Neste contexto normativo, exsurge “ictu oculi” que a iniciativa legislativa parlamentar do município de Sumaré afrontou a prescrição constitucional de que compete ao Poder Judiciário iniciativa de lei a respeito de serventias judiciais e extrajudiciais (art. 69, II, “b”, da CE).
Ora, é cediço que os responsáveis pelos cartórios e serventias notariais são serviços auxiliares da justiça e, assim sendo, cabe ao Poder Judiciário privativamente disciplinar, fiscalizar e aplicar sanções aos notários, oficiais e prepostos.

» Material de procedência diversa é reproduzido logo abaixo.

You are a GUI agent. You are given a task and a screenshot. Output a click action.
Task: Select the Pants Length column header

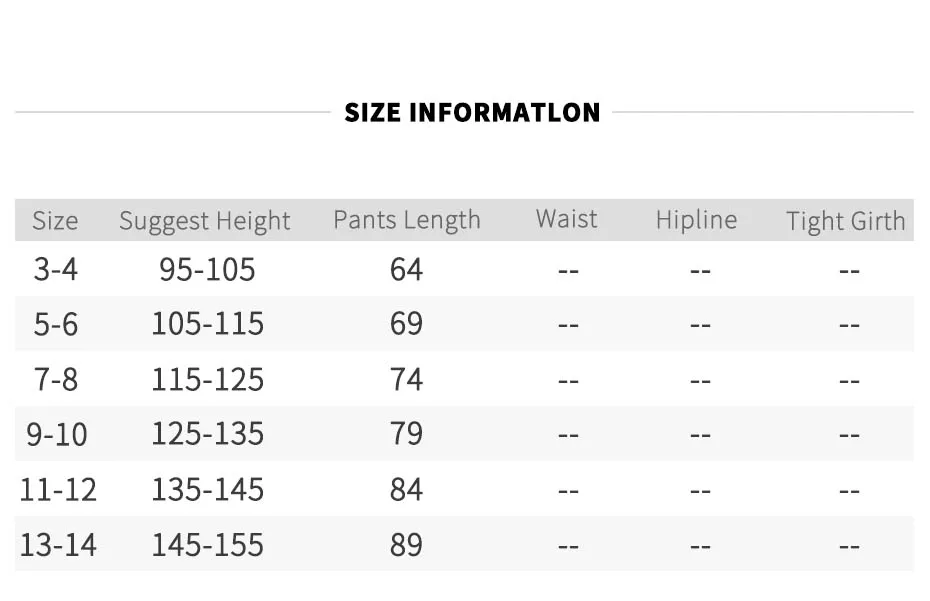pyautogui.click(x=407, y=220)
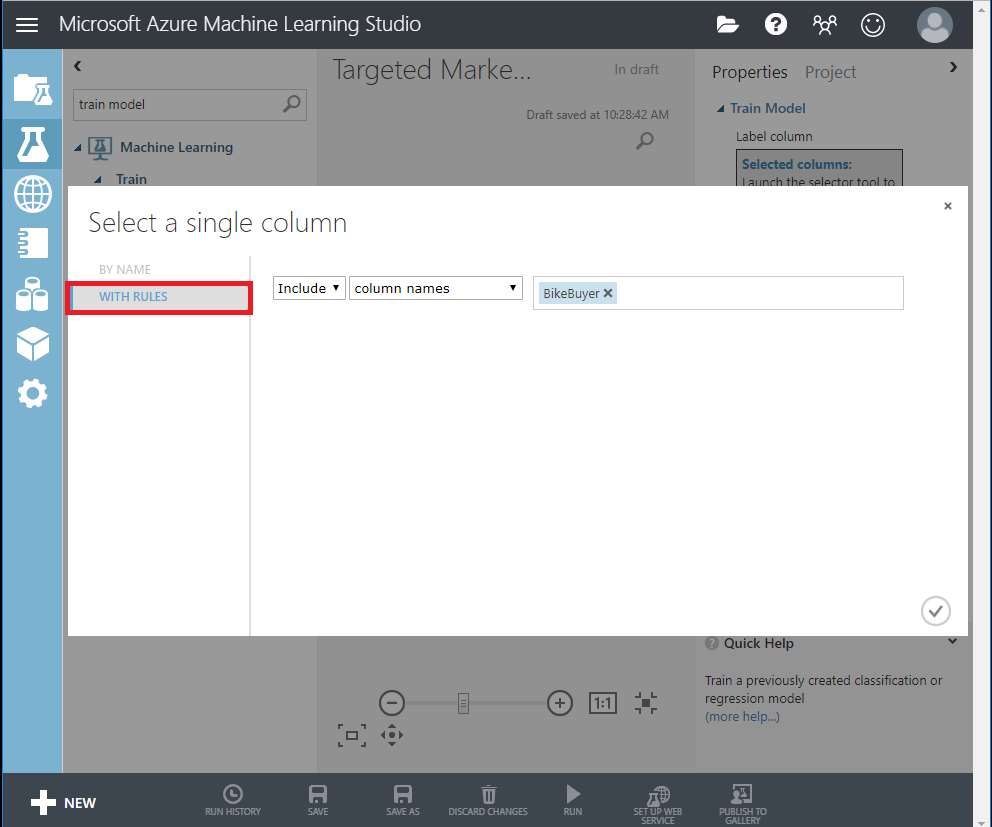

Neste sentido, confira-se a jurisprudência do STF:
“Ação Direta
de Inconstitucionalidade. Lei Estadual (SP) nº 12.227/06. Inconstitucionalidade
formal. Vício de iniciativa. Art. 96, II, "b" e "d", da
Constituição Federal. 1. A declaração de inconstitucionalidade proferida por
Tribunal estadual não acarreta perda de objeto da ação ajuizada na Suprema
Corte, pendente ainda recurso extraordinário. 2. Vencido o Ministro Relator,
que extinguia o processo sem julgamento do mérito, a maioria dos Julgadores
rejeitou a preliminar de falta de interesse de agir por ausência de impugnação
do art. 24, § 2º, item 6, da Constituição do Estado de São Paulo, com
entendimento de que este dispositivo não serve de fundamento de validade à lei
estadual impugnada. 3. É pacífica a
jurisprudência do Supremo Tribunal Federal no sentido de que as leis que
disponham sobre serventias judiciais e extrajudiciais são de iniciativa
privativa dos Tribunais de Justiça, a teor do que dispõem as alíneas
"b" e "d" do inciso II do art. 96 da Constituição da
República. Precedentes: ADI nº 1.935/RO, Relator o Ministro Carlos Velloso, DJ
de 4/10/02; ADI nº 865/MA-MC, Relator o Ministro Celso de Mello, DJ de 8/4/94.
4. Inconstitucionalidade formal da Lei Estadual (SP) nº 12.227/06, porque
resultante de processo legislativo deflagrado pelo Governador do Estado. 5.
Ação direta que se julga procedente, com efeitos ex tunc.” (ADI
3773/SP, Rel. Min. Menezes de Direito, Tribunal Pleno, Julgado em 04/03/2009,
DJe 03/09/2009)
Ao legislar acerca de matéria de competência do Tribunal de Justiça (art.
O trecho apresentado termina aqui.